### SOURCE EXCERPT
%%

Eight Eater editors debate and dissect the new Nicolas Cage film about a man’s search for his beloved truffle pig

A still from the movie ‘Pig,’ featuring Nicolas Cage looking bruised and bloody, carring three plates of food in his arms. Courtesy of Neon
Hillary Dixler Canavan is Eater's restaurant editor and the author of the publication's debut book, Eater: 100 Essential Restaurant Recipes From the Authority on Where to Eat and Why It Matters (Abrams, September 2023). Her work focuses on dining trends and the people changing the industry — and scouting the next hot restaurant you need to try on Eater's annual Best New Restaurant list.

If you have seen Pigor even just the trailer for Pig — you, like me, might become obsessed with the idea of a movie that stars Nicolas Cage as a grizzly truffle forager, forced to confront the demons of his past life as a chef when someone steals his beloved truffle pig. It is a full-blown pigaresque, with the stops on Cage’s descent into the culinary underworld of Portland, OR ranging from the sublime (a mausoleum with an amazing wine collection) to the ridiculous (a fine-dining restaurant that serves emulsified local scallops).

Not everyone will understand that there is literally nothing better to talk about, but I do — and I want you to know that Eater is here for you. I asked a bunch of my teammates to join me on Slack for a full-blown Pig-a-thon so we could analyze, rehash, and, in my case, ~process~ the good, bad, and truffley in Pig. Our edited conversation is below, and please do note that there are spoilers ahead.


Hillary Dixler Canavan, restaurant editor: Welcome, all, to our Pig debrief. Did you enjoy the movie, and what is your one-sentence take on it?

Terrence Doyle, Eater Boston reporter: I enjoyed the movie insofar as I enjoyed watching Nic Cage be deeply in love with a pig, which is to say: yes and no.

Nick Mancall-Bitel, editorial associate: I felt engaged but disappointed. It felt like an okay movie but not a great food movie.

Monica Burton, senior editor: I didn’t dislike it, but I don’t know if enjoyment is the right word. I think it was a thoroughly fine film, that is maybe less enjoyable if you think too much about food and restaurants on a regular basis.

Brenna Houck, Cities manager: I wish it were funnier or like a worse movie in a fun way?

HDC: I wished it was way weirder — more leaning into this imaginary culinary underworld of fight clubs and such — and fewer moments of men talking to each other about the meaning of art, creativity, and life.

Brooke Jackson-Glidden, Eater PDX editor: I think Nic Cage did a really incredible job, as did many of the actors at the core of it, but writing a story about the futility of life is so boring when it isn’t tied to any sort of nuance.

%%

### WHAT TO WORK ON
• a. Reproduce the stretch from "Hillary Dixler Canavan, restaurant" through "great food movie." in the Eater roundtable on Pig.
• b. How would you restate the paragraph of the Eater roundtable on Pig that begins "Not everyone will understand" as a short list of its main points?
• c. Continue the Eater roundtable on Pig from where it stops.

### ENTRIES

%%

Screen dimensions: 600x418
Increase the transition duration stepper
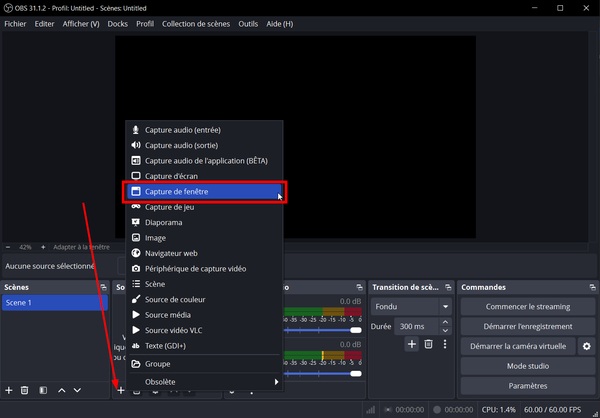[x=446, y=323]
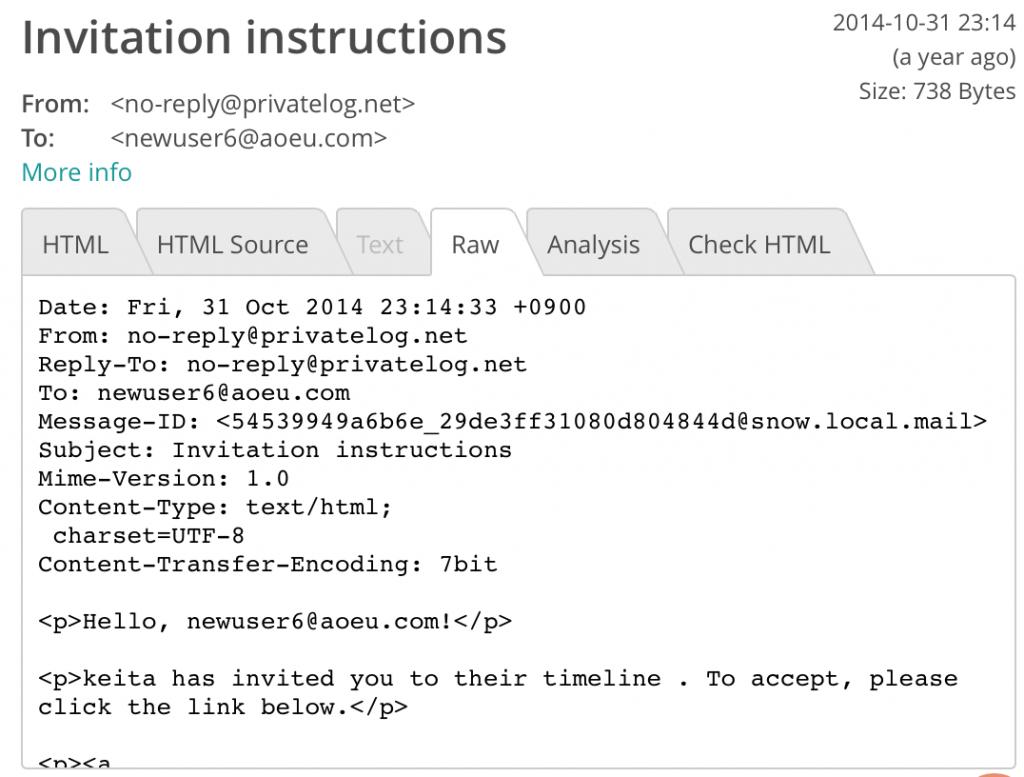Viewport: 1024px width, 777px height.
Task: Select the Raw tab
Action: pos(474,243)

%%

### RESULTS
• a.
Hillary Dixler Canavan, restaurant editor: Welcome, all, to our Pig debrief. Did you enjoy the movie, and what is your one-sentence take on it?

Terrence Doyle, Eater Boston reporter: I enjoyed the movie insofar as I enjoyed watching Nic Cage be deeply in love with a pig, which is to say: yes and no.

Nick Mancall-Bitel, editorial associate: I felt engaged but disappointed. It felt like an okay movie but not a great food movie.

• b.
- The writer believes there is nothing better to talk about than Pig and wants readers to know Eater is here for them.
- She invited teammates to a Slack "Pig-a-thon" to analyze, rehash, and process the good, bad, and truffley in the film.
- The edited conversation follows.
- It contains spoilers.

• c.
Lesley Suter, travel editor: I liked it a lot more than I expected but I would honestly only like to talk about the underground restaurant worker fight club.

Jaya Saxena, staff writer: It seemed like they put two good movies in the Large Hadron Collider and then this came out. It could either have been John Wick for pigs, or small and introspective, and I wish they had just chosen a lane. They never explain the fight club???

MB: I have not seen John Wick, but something that struck me was that Nic Cage never does violence, all the violence is done to him.

BJG: Some real martyr shit.

BH: The Fight Club and PDX ties felt like a very obvious Chuck Palahniuk nod.

LS: Two scenes for me that I haven’t been able to stop thinking about since: fight club, and the fancy chef shaming

BH: God I loved the fancy chef shaming.

LS: That scene was truly almost Lynchian.

BJG: Also, as a Portlander, Pig didn’t seem at all tied to any sort of chef culture in Portland.

HDC: Oh yeah the idea that “Nobody wants pubs around here” ... in... PORTLAND??

BJG: Portland, which truly has hundreds of pubs.

HDC: I wish they decoupled Portland from this movie. They tried so hard to make it real to Portland — like Cage basically gives the truffle kid a monologue that’s a rehash of that amazing article “The Big Really One” (about how Portland could be lost in an earthquake-tsunami) and the underground hotel is real… But like, this is not Portland’s food scene at all. Why not go full tilt metaphor, and just do a man in the woods going into the city?

JS: The chef-shaming scene was also wild because, I understand one has to be inspired from some core place to be creative in any position, but the idea that “the customers are fake”? Food is one of the “art forms” that very much relies on customer consumption!

NMB: Agreed, that felt like one of the big problems of the movie.

LS: I believe a lot of the pickles we find ourselves in now stems from when chefs forget that it’s not actually all about them.

BH: It felt like when chefs talk about food as art but without any nuance and it annoyed me for that reason. Very self-serious.

MB: Yeah, ~ authenticity ~ was a big theme

JS: Also authenticity inherently meaning “simple pub food.”

MB: Or if you’re a baker, be a baker.

BJG: There were some sort of heavy-handed metaphors about life that seemed to lean very heavily on Portland’s tired tropes. I think the premise that fine dining or molecular gastronomy is inherently inauthentic is so tired.

HDC: It would have annoyed me much less if the film’s most important women weren’t dead or in a coma.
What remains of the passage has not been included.